Highly efficient metal/solvent-free chemical fixation of CO2 at atmospheric pressure conditions using functionalized porous covalent organic frameworks

The development of metal-free heterogeneous catalysts for selective carbon capture and utilization (CCU) as a C1-feedstock under mild conditions has significant potential towards sustainable fixation of atmospheric CO2 into value-added products. Herein, we report utilization of polar functionalized covalent-organic framework (COF-SO3H) as metal-free heterogeneous catalyst for efficient fixation of CO2 into cyclic carbonates. The COF-SO3H possesses large 1D channels functionalized with polar (-NH, and -SO3H) groups rendering selective adsorption property for CO2 with a high heat of interaction (Q(st)) energy of 42.2 kJ/mol.
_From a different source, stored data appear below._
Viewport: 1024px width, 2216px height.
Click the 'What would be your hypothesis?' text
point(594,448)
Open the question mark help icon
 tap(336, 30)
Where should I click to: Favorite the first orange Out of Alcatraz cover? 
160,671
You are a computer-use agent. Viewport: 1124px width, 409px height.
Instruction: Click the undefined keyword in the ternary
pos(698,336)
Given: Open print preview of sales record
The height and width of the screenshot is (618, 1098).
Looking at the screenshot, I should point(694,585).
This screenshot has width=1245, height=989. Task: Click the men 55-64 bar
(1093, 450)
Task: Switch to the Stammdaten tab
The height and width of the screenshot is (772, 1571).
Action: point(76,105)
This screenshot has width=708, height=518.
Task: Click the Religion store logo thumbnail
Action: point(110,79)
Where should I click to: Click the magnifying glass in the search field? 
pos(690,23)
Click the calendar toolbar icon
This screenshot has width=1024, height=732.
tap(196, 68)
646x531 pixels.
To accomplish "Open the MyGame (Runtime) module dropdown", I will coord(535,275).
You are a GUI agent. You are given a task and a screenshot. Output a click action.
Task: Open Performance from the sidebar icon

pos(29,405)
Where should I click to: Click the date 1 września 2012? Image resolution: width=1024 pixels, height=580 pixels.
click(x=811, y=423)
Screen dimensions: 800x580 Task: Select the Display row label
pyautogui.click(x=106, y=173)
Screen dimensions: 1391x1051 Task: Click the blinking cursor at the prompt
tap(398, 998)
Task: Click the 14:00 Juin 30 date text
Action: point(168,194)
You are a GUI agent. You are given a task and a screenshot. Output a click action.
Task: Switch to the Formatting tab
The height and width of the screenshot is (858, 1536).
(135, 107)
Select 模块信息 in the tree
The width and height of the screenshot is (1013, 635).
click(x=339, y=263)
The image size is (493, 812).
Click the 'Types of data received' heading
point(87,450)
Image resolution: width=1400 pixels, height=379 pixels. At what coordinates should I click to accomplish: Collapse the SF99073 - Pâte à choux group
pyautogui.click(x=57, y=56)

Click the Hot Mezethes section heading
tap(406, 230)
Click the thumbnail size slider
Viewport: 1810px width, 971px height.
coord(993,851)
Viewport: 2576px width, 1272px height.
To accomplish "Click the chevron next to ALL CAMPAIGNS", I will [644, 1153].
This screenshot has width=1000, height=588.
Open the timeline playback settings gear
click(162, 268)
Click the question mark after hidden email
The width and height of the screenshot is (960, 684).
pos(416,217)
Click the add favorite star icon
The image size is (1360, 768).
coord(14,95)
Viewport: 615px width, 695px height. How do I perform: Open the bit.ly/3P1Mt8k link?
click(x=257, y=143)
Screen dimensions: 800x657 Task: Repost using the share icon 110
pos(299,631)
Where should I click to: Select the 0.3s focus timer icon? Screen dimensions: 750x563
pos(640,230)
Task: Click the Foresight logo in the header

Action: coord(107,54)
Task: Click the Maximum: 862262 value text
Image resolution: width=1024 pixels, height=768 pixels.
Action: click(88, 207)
Interestingly, the value of Q(st) for COF-SO3H was found to be about 10.8 kJ/mol higher than that of analogous COF (COF-H) which lacks the polar sulfonic acid group. The presence of basic -NH sites combined with Bronsted acid (-SO3H) sites make COF-SO3H a suitable material for metal/solvent-free chemical fixation of CO2 with epoxides. Indeed, COF-SO3H catalyzes cycloaddition of CO2 with epoxides to generate cyclic carbonates under metal/solvent-free atmospheric pressure conditions. Moreover, COF-SO3H is highly recyclable for several cycles with retaining the catalytic activity and structural rigidity. This work represents a rare demonstration of metal/solvent-free chemical fixation of CO2 under atmospheric pressure conditions using polar-functionalized COF.

Automated summary

This study demonstrates the successful fixation of CO2 from atmosphere into cyclic carbonates using a polar functionalized covalent-organic framework (COF-SO3H) as a metal-free heterogeneous catalyst. The COF-SO3H possesses high heat of adsorption for CO2 and catalyzes the cycloaddition of CO2 with epoxides under metal/solvent-free atmospheric pressure conditions, showing good recyclability.